オオルリ殿…、あなたに会えて、よかった…」
伸ばした手は、触れることなく地面に落ちた。
殺されて死ぬというのに、ツルの顔は笑みを浮かべたままそのまま、固まっていく。
呼吸が完全に止まり、ツルの死を間違いないと感じた男たちは喜んだ。
「言ったじゃない。私の下僕として、勝手は許さないって。
…私の許可なく死ぬことは許さない!」
オオルリの怒りの声も、もうツルには聞こえていない。
震える口元に、伝い落ちる雫。
怒り?恐怖?憎しみ?
いやきっとすべてが混ざった感情。
物言わぬ体と成り果てたツルのそばで、オオルリはゆらりと立ち上がる。
ぎらりと激しい憎悪の瞳で、男たちを睨み、青い翼を広げる。
オオルリに一瞬恐怖でたちすくむ男たちだが、すぐに「次ぎはお前の番だ! 死ねーー」と武器を振るい上げて向ってきた。
地面を鮮血が染め上げる。

「オオルリー」
オオルリのもとへとカッコウがたどり着いたその時は、そこに立っているのは唯一人オオルリだけだった。

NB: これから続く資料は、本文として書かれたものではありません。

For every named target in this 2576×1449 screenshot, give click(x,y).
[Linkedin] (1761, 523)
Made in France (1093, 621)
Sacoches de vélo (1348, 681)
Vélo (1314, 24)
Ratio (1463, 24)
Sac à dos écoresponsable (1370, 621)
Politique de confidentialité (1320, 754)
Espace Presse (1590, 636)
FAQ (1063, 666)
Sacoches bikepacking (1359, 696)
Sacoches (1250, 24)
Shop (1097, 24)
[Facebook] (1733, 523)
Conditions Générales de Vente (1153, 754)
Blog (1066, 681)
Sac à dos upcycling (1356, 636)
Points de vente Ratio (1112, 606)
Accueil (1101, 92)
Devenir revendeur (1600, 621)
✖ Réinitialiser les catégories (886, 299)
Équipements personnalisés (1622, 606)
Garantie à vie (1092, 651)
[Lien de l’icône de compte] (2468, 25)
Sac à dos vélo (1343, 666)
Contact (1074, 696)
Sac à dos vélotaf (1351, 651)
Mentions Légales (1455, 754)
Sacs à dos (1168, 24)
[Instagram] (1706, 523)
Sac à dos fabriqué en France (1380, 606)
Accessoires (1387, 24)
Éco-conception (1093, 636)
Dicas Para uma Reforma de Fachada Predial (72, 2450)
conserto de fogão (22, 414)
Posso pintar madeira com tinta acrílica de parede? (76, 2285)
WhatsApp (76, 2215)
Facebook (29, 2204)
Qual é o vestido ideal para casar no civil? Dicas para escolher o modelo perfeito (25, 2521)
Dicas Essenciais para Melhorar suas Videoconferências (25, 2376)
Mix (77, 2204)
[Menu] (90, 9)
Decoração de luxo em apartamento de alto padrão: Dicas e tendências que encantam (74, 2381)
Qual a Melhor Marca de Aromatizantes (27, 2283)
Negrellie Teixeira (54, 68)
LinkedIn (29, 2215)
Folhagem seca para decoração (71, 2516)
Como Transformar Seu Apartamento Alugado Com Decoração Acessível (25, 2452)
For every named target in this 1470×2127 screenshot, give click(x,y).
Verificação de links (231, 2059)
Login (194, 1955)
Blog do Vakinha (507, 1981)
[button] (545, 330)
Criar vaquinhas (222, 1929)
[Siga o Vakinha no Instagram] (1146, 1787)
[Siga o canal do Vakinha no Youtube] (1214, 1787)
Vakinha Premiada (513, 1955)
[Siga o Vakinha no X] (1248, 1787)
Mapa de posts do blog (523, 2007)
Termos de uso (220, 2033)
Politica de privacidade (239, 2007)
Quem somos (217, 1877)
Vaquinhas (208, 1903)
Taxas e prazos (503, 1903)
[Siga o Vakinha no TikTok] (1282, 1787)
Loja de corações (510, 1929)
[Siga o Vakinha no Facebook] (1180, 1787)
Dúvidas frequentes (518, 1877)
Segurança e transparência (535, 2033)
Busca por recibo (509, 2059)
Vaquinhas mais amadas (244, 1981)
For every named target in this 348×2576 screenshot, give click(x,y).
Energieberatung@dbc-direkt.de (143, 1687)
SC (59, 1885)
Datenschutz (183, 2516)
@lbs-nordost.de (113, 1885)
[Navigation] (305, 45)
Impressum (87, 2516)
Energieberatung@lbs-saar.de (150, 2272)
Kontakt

地面に横たわる多数の男たち。みな血まみれで、無惨に死に絶えていた。
「オッ…」
カッコウはオオルリに近寄れなかった。いつもの彼女とは違う、だれであろうと近寄らせない恐ろしいオーラを纏っているようで。
オオルリがカッコウへと振り向く。修羅のような顔のオオルリにカッコウはびくりとなる。